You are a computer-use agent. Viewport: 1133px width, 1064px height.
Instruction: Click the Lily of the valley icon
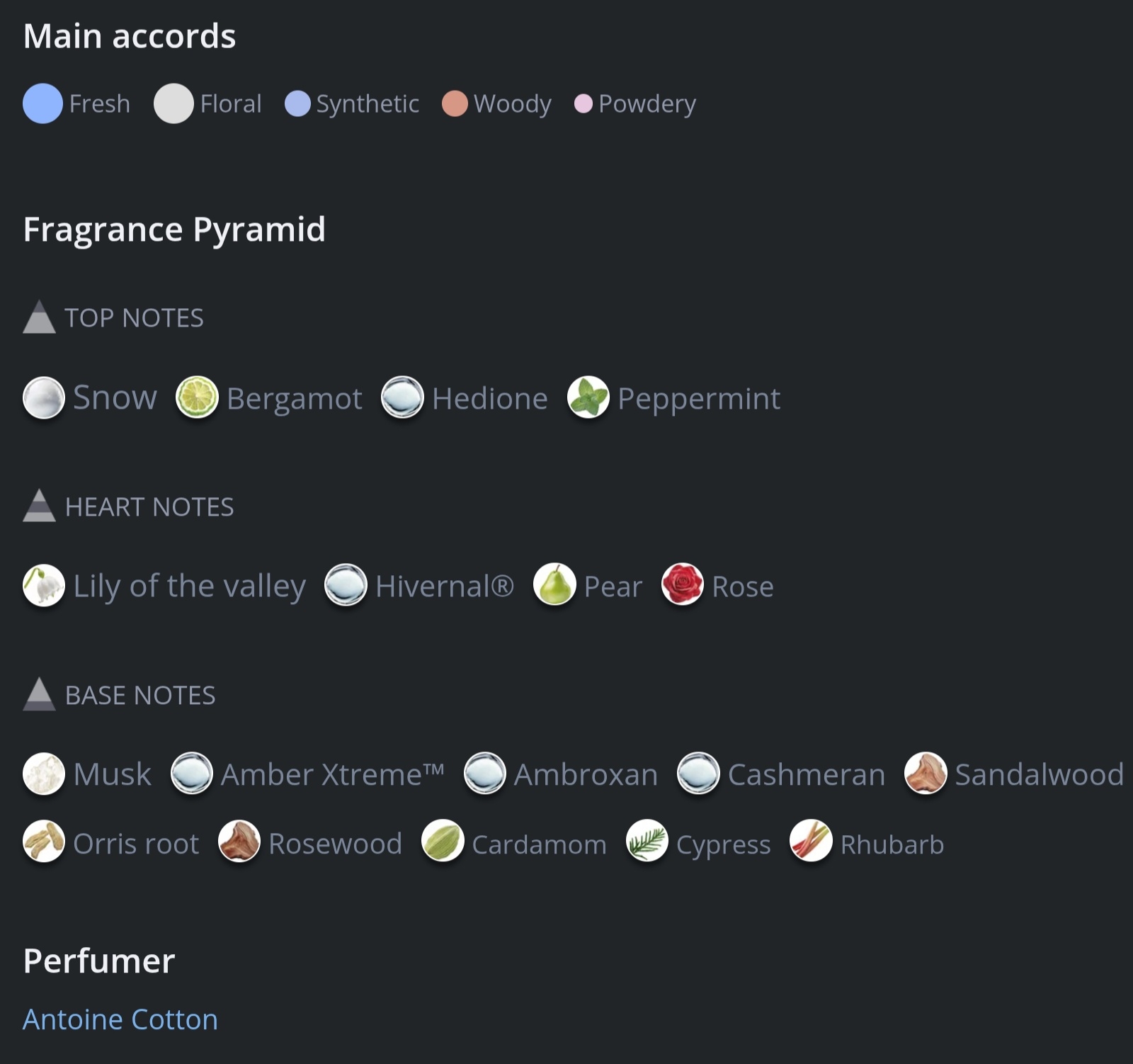44,586
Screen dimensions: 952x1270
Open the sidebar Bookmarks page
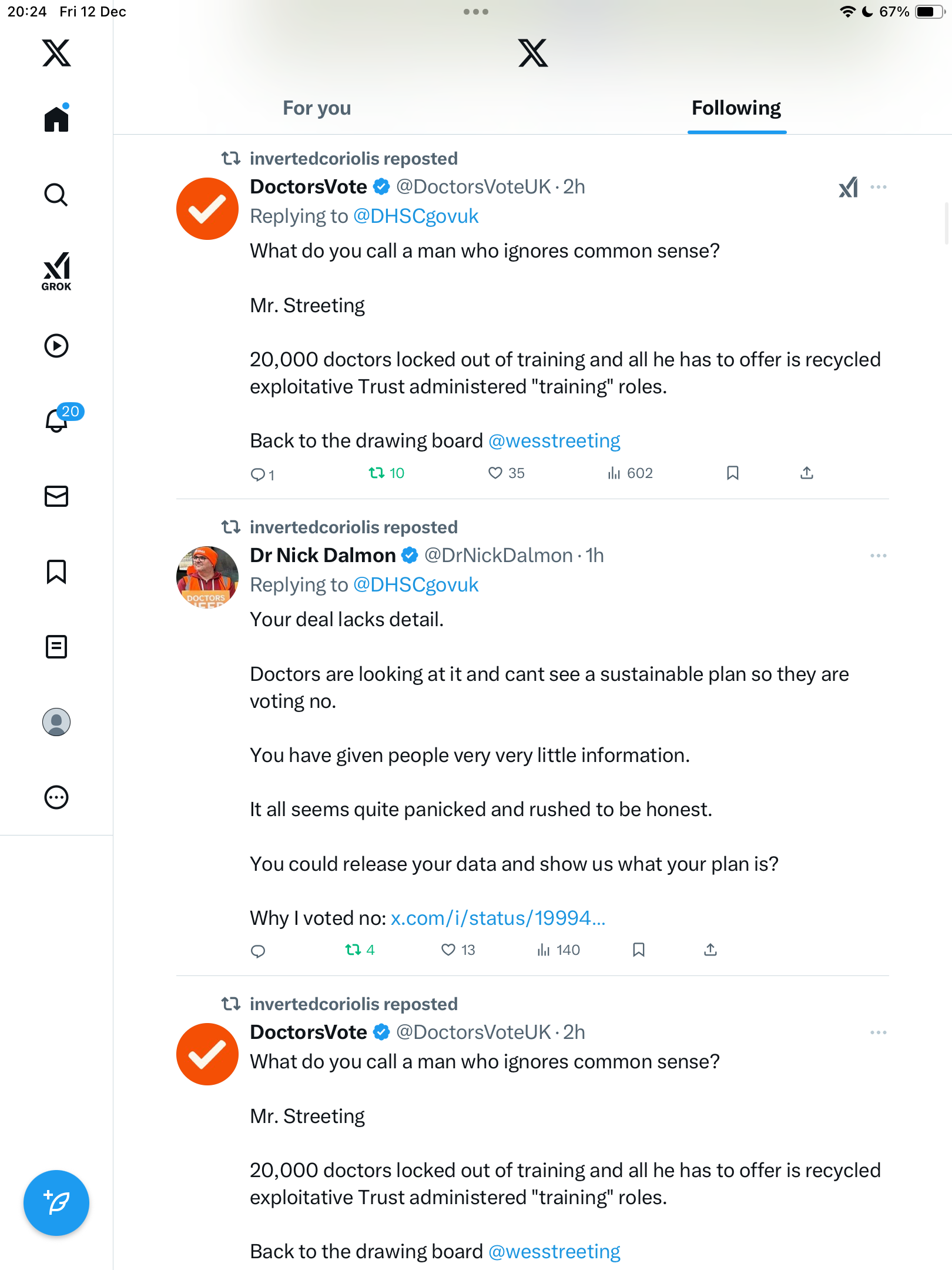56,572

|---|

▶ [Action item]
An exact copy of all the entries above is required, with every picture left out.

▶ [Output of the exercise]
You are a computer-use agent. Viewport: 1133px width, 1064px height.
Instruction: Click the Lily of the valley icon
44,586
Screen dimensions: 952x1270
Open the sidebar Bookmarks page
56,572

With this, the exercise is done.